Hugging Trees

Yesterday I hugged an old red maple, the matriarch of our back yard. Or rather, I hugged the last remaining trunk after the rest had been loaded onto a truck and driven off to be ground to dust and laid to rest somewhere that isn’t here. Even on its side, the giant, hollow slice of trunk attached to broken roots the size of wrestlers’ arms was a good head taller than me, impossible to get my arms around. So I did my best to rub my hands along the hollow edges of its weathered core and to whisper goodbye and thank-you, standing by its side.

There are neighbors my age who remember climbing this tree when it was young and others, nearly middle aged, who played with (and in one case, buried) toys in the maple’s wider shadow. We, the tree’s last caretakers, coddled it as best we could these past two years, and planted its future replacement nearby so the tired and scarred old thing would know that it could - some day - let go.

And then, after last week’s rain, the maple dropped to the soggy ground with less of a thud and thunder than one would expect - a quiet giving up the ghost. And, as if it had time to think about its landing, as if it still cared about this place, this yard, the tree’s biggest, longest, ivy-tangled branches landed on either side - within inches - of its replacement as if to cuddle and protect it…. or to pass the torch. So, too, the trunk itself made sure to miss the delicate spring garden just emerging amid its roots - a precious gift in life, a miracle in dying.

Just last week I watched two red-tailed hawks explore the tree as if looking for a place to build a nest. Blue jays and Carolina wrens crossed the yard to flit endlessly among its branches; squirrels picked at the red buds optimistic about yet another spring; a mama fox climbed some eight feet up the trunk to rest on the maple’s open arms and watch the yard. The animals will miss this tree. And I will too. Even as my eyes quickly adapt to its absence, even as the birds find other trees in which to build their nests, even as the fox finds a safer place to birth her pups. Time passes. Things change. Life goes on. But there is a moment when it’s right to mourn what’s lost and to take the time to hug and thank a tree.

Between Seasons

I trudge through lingering snow to where the sun has warmed the soil enough to reveal more white stuff of a different nature. The ephemeral snow drops have opened, covering with little crowns of white a remote hillside at the bottom of our yard, showing off for nobody but me and the two foxes I saw yesterday sniffling through the delicate flowers, checking out, I can only presume, the best place to raise their coming litter. They rolled there, like kittens, their shiny red coats first in the snow piles and then in the flowers before moving off toward what den I hope they’ll choose again - in full view of the house, but safely behind and beneath a fallen tree. It is that time of year - transitions. Days when the sun feels warm and promising, other days when the ice solid in the birdbath offers little promise that spring is on its way.

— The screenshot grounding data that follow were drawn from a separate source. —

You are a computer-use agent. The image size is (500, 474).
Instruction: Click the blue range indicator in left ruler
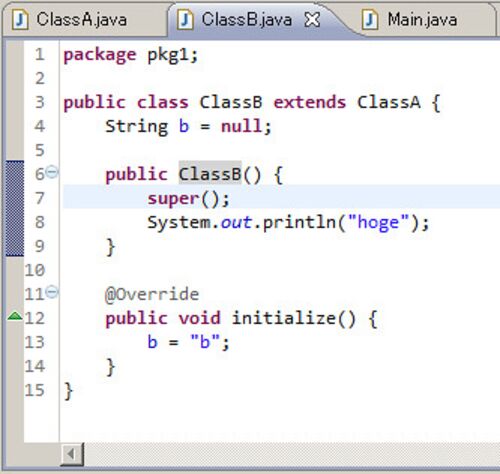pyautogui.click(x=15, y=208)
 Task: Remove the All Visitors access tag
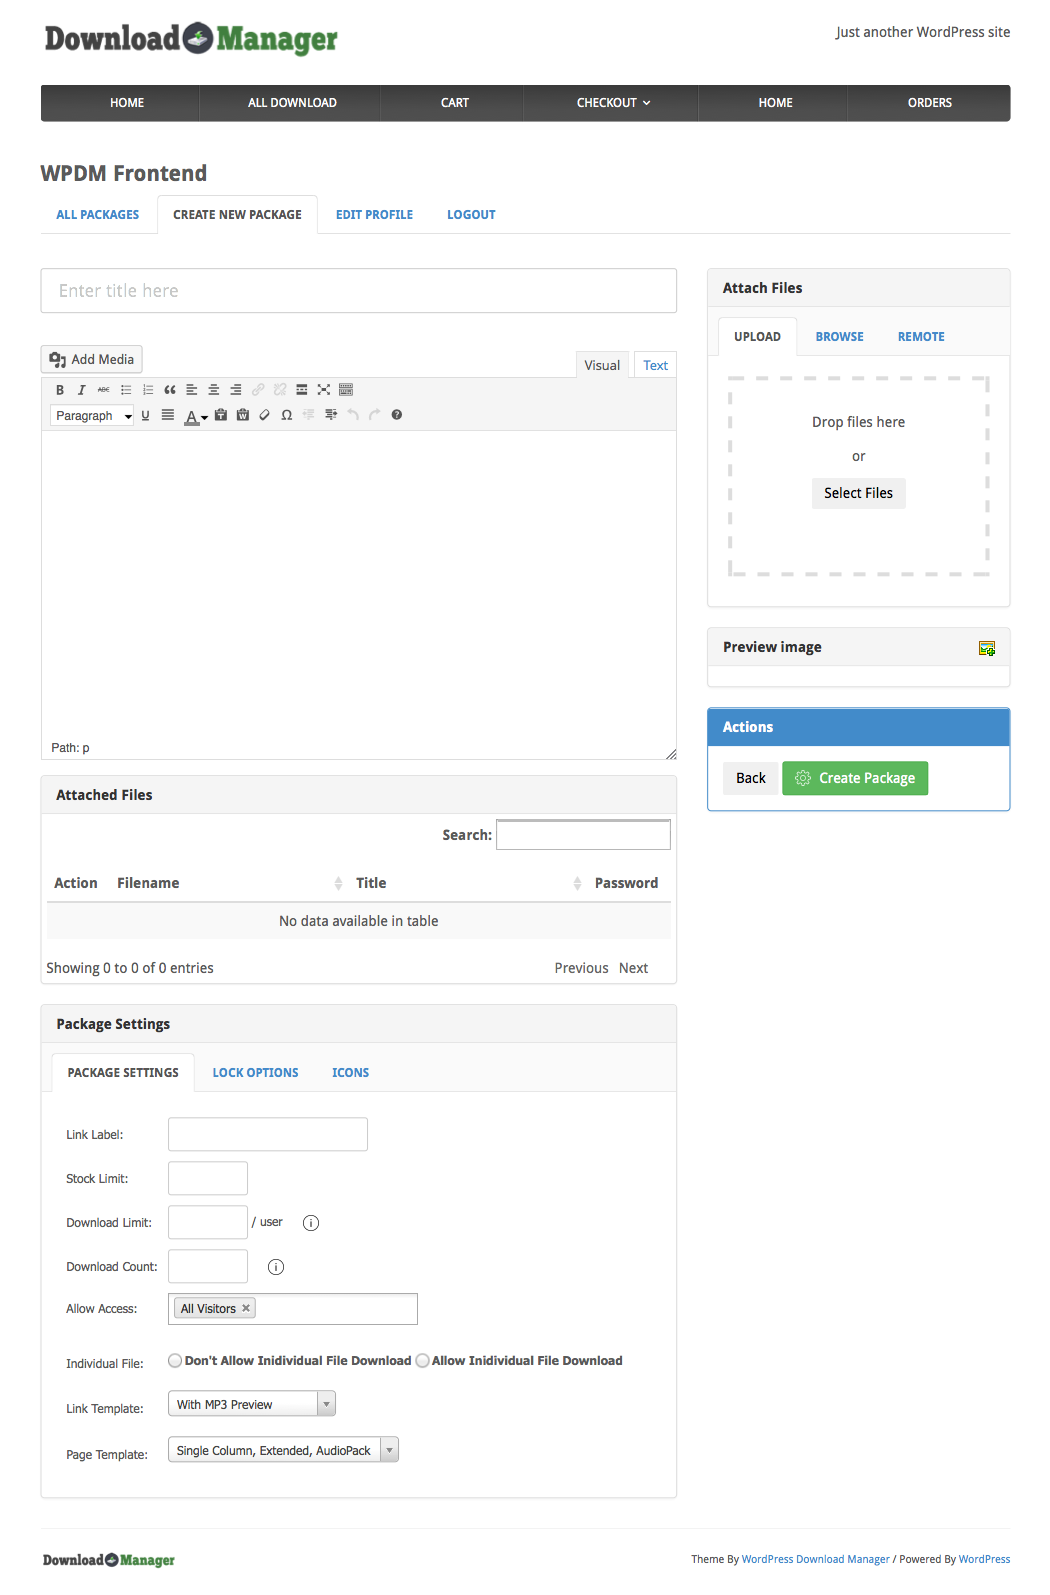pos(246,1308)
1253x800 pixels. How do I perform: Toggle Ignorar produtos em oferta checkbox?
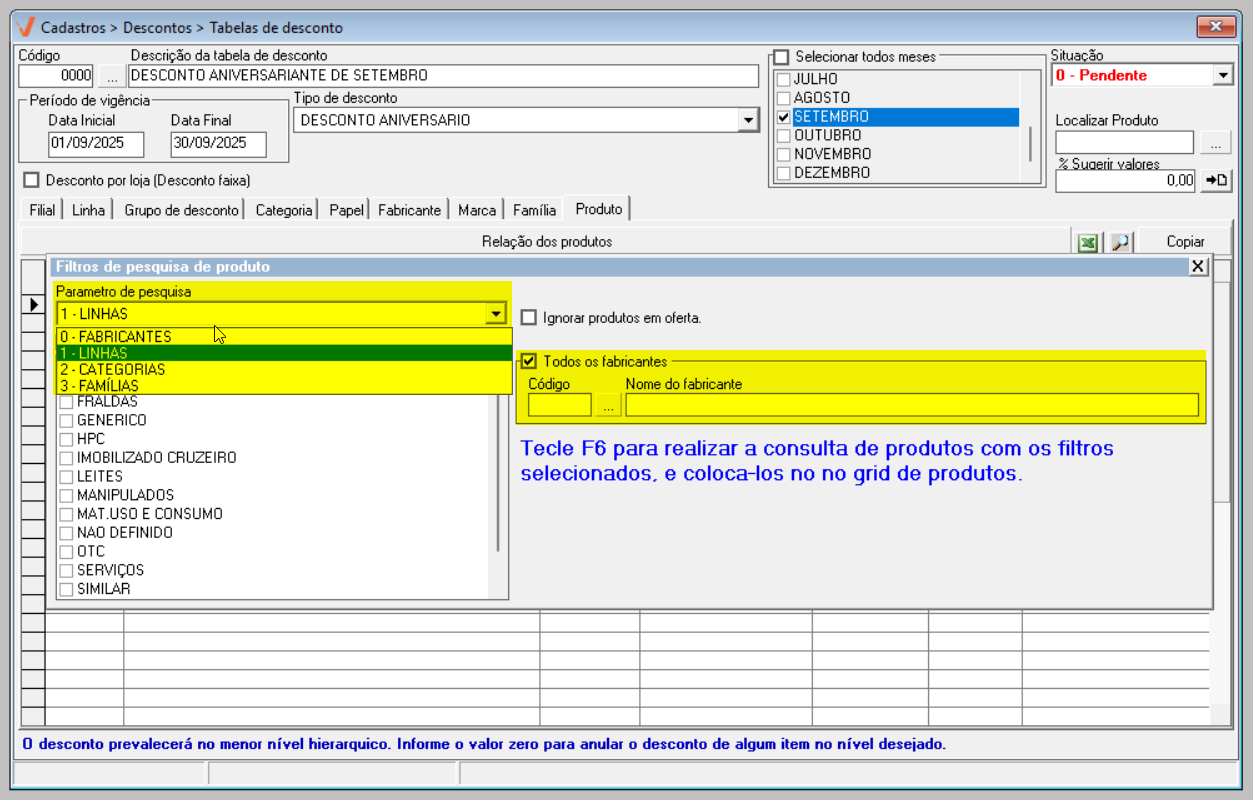[529, 318]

I love this season between seasons, the occasional chance to get out and feel the sun and weather the mud, to check my new trees and shrubs for buds that promise fruit and flowers and (hopefully) to assure myself new growth has not been eaten by the deer. It is time to order compost and eradicate the weeds that appear before my flowers have come back to life.It is the time when I can take stock of how my garden has evolved, to remember where I moved things, and what more I will manage when spring truly comes along.

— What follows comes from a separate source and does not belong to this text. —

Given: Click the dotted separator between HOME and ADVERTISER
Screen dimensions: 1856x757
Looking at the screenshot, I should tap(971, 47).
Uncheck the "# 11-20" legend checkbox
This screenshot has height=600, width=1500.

This month, too, by coincidence (or maybe not), I am helping with three separate reunions that will happen over the course of spring and summer. Each represents a significant season in my life: my beloved and extraordinary elementary education (60 years), my high school graduation (55 years), and a reunion with my stalwart team of explorers I helped to cross Antarctica (32 years). It is disorienting. Each day moves me back and forth in time, recalling names and places, young friends now old - first loves, bosom buddies, confidants, and forgotten rivals: my rich life divided into seasons. I am looking forward to the events to come, even as I’m overwhelmed. Like my garden, I will notice the changes time has wrought on friends, the world, and me, how different paths and choices took us all to different places.. and for a lovely moment, brought us back again.

Spring Will Come


It is the first snow since we moved here nearly two years ago, and I am enjoying the crackle of the hardened crust beneath the boots I bought last year in hopes that snow would come. It is a damper, stickier, and more fragile variety than the snow I grew accustomed to in my years in Minnesota, but all the more precious for its fragility and short life. It may well be gone tomorrow.

I follow across our yard the deer, fox and rabbit tracks - signs that my closest neighbors explore the winter landscape, too, albeit in the hours before I have left my bed. I wonder if, from the underbrush, they now watch me cross the lane to check the rhododendrons whose optimistic buds have grown ever larger since the fall. The wet ice weighs the bushes down and coats the leaves. But the buds still stand impervious, strong and green, and ready to outlast the snow and lead us into spring.